It does serve the purpose of reminding him just how late it is. His watch glows 12:43 PM; his stomach growls ferociously, informing him that he hasn't had dinner yet.
He sighs, and puts down the welding torch. Tessa's going to be mad at him again.
Dinner waits on a workbench closer to the barn door. It's stone cold. Cade picks up the plate and checks it for ants under the light before he leaves.
The security light over the patio casts a warm white light out over the lawn. The Autobots are gathered nearby, all in 'bot mode. There's a tree in the way; he can just see their lower legs and feet.
There's a few too many feet. He spots red and blue flames on the extra pair, and grins.

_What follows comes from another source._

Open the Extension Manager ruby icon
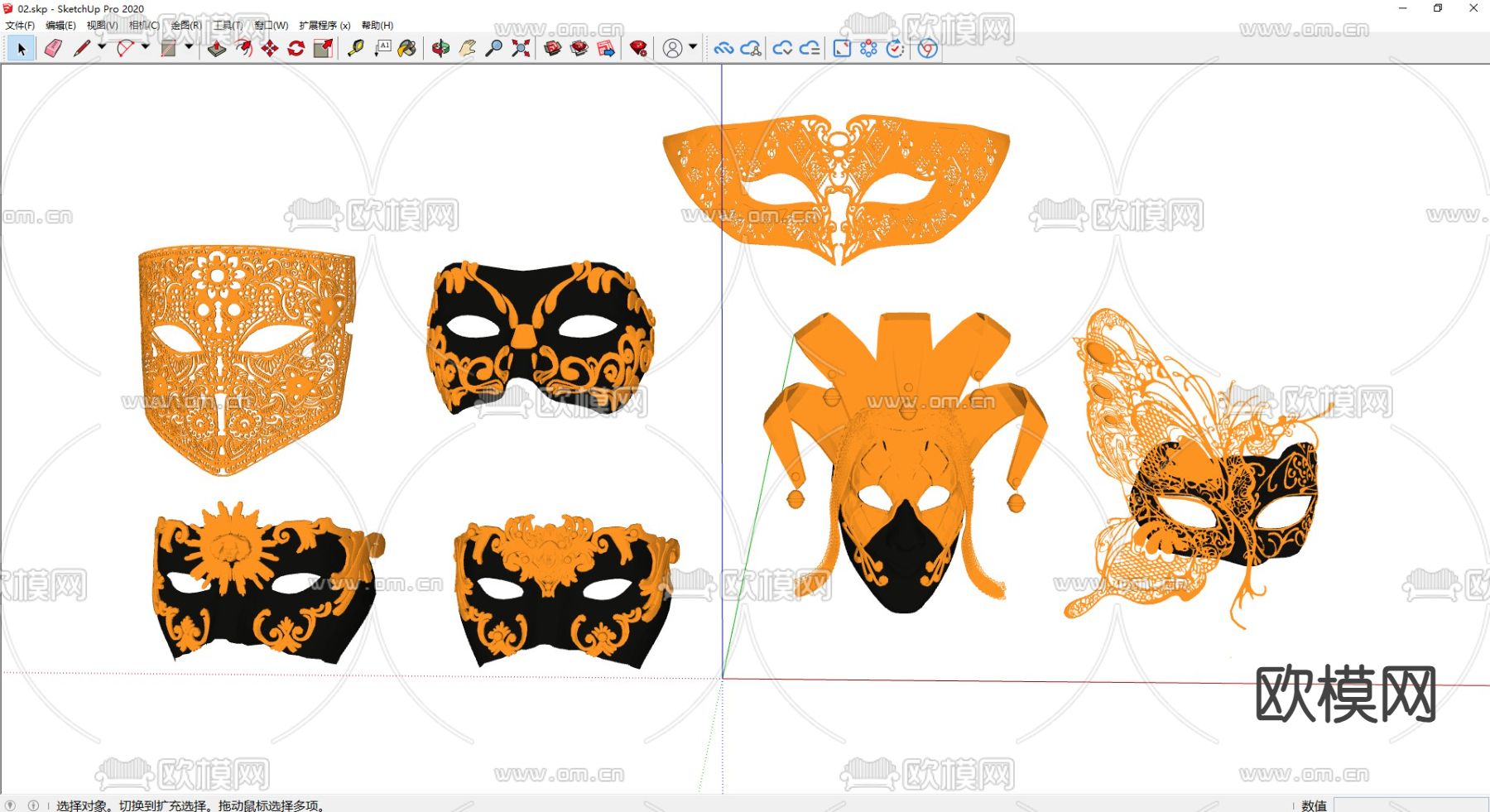Viewport: 1490px width, 812px height. click(638, 49)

The gathered Autobots switch from their own alien language to English as Cade comes within earshot. Hound and Drift give him a friendly greeting, the newly-arrived Optimus a respectful nod.
He climbs up onto the patio, which puts him at a point slightly higher than their knees. “I wasn't expecting you back so soon.”
Optimus steps forward, further into the light. “It is not a visit I foresaw, either.”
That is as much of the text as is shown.